#### [TASK TO COMPLETE]
Each line of the listing that includes "sound" should be reported.

#### [TASK MATERIAL]

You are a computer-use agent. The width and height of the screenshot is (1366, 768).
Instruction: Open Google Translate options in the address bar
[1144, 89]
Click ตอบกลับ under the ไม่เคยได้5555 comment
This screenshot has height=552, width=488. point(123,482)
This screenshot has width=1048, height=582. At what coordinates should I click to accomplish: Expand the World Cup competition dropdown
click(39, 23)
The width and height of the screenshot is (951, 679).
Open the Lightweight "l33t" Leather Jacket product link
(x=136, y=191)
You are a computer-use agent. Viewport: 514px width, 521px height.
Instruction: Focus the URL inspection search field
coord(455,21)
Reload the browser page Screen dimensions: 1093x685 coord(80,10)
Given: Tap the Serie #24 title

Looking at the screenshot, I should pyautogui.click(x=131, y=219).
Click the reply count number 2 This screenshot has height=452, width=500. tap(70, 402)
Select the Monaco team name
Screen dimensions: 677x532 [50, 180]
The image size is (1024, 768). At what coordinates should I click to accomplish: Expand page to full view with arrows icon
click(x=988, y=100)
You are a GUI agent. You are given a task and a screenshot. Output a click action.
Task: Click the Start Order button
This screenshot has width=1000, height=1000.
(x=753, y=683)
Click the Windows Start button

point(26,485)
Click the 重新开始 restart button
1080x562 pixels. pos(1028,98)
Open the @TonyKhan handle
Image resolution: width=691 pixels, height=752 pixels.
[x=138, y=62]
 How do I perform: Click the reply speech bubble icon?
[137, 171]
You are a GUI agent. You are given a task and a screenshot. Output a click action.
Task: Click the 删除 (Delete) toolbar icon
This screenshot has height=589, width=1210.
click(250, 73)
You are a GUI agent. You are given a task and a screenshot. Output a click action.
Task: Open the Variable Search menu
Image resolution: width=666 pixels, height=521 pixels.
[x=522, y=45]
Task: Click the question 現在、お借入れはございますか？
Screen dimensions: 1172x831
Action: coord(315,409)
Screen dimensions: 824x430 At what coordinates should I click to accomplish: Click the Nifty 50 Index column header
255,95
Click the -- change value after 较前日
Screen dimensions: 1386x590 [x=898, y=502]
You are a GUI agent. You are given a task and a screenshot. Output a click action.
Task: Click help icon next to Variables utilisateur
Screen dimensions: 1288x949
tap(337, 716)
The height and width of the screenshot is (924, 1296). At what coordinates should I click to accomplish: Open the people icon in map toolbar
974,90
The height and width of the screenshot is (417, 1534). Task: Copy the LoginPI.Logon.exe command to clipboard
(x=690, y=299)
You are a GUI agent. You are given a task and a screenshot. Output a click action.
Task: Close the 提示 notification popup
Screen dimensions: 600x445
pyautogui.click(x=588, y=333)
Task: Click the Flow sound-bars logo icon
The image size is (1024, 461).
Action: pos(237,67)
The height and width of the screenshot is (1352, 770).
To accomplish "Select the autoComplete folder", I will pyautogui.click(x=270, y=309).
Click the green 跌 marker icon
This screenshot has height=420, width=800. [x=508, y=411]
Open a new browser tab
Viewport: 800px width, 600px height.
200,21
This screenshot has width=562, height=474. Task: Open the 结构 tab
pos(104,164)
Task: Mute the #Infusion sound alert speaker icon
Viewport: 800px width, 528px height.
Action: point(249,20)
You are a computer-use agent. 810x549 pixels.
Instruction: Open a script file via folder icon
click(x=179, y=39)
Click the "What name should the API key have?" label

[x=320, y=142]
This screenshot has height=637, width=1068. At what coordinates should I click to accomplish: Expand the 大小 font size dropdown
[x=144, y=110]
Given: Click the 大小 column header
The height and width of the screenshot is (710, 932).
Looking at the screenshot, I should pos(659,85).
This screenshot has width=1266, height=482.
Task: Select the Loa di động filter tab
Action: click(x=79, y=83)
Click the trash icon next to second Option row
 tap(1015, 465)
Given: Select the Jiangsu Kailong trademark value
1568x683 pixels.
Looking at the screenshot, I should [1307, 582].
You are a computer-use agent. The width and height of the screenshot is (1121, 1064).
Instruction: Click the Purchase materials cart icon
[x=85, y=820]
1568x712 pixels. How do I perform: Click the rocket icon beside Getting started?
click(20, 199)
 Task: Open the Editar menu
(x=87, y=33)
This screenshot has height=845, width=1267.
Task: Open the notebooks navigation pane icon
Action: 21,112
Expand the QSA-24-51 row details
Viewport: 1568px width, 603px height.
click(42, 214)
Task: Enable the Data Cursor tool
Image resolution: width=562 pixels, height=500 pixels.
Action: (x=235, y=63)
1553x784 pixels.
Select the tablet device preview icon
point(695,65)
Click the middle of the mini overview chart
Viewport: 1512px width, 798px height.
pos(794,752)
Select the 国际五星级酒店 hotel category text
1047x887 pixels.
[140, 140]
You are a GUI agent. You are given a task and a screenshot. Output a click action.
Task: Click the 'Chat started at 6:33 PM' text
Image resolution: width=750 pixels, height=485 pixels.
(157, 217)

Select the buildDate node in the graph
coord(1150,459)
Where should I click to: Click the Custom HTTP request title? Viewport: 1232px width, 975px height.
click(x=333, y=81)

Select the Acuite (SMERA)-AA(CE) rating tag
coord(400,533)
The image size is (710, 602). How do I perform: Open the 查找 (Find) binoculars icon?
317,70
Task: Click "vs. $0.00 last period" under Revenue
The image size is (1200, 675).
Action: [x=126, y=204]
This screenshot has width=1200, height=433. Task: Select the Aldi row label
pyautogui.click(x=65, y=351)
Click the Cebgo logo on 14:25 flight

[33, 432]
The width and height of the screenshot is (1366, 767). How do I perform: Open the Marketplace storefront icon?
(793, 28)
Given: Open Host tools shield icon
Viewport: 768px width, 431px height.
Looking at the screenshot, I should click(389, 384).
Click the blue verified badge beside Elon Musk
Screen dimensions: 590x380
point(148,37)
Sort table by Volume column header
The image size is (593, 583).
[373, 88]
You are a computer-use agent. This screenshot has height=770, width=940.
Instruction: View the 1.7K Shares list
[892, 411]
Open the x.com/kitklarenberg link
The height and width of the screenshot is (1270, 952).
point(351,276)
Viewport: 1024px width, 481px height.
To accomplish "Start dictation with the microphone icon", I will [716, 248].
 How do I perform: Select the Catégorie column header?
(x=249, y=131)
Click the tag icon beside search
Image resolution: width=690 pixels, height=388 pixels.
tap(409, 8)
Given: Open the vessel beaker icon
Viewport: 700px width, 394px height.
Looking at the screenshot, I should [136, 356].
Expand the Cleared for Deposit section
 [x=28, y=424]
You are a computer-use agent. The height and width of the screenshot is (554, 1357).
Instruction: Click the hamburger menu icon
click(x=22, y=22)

#### [RESULT OF THE EXERCISE]
Task: Click the Flow sound-bars logo icon
Task: Mute the #Infusion sound alert speaker icon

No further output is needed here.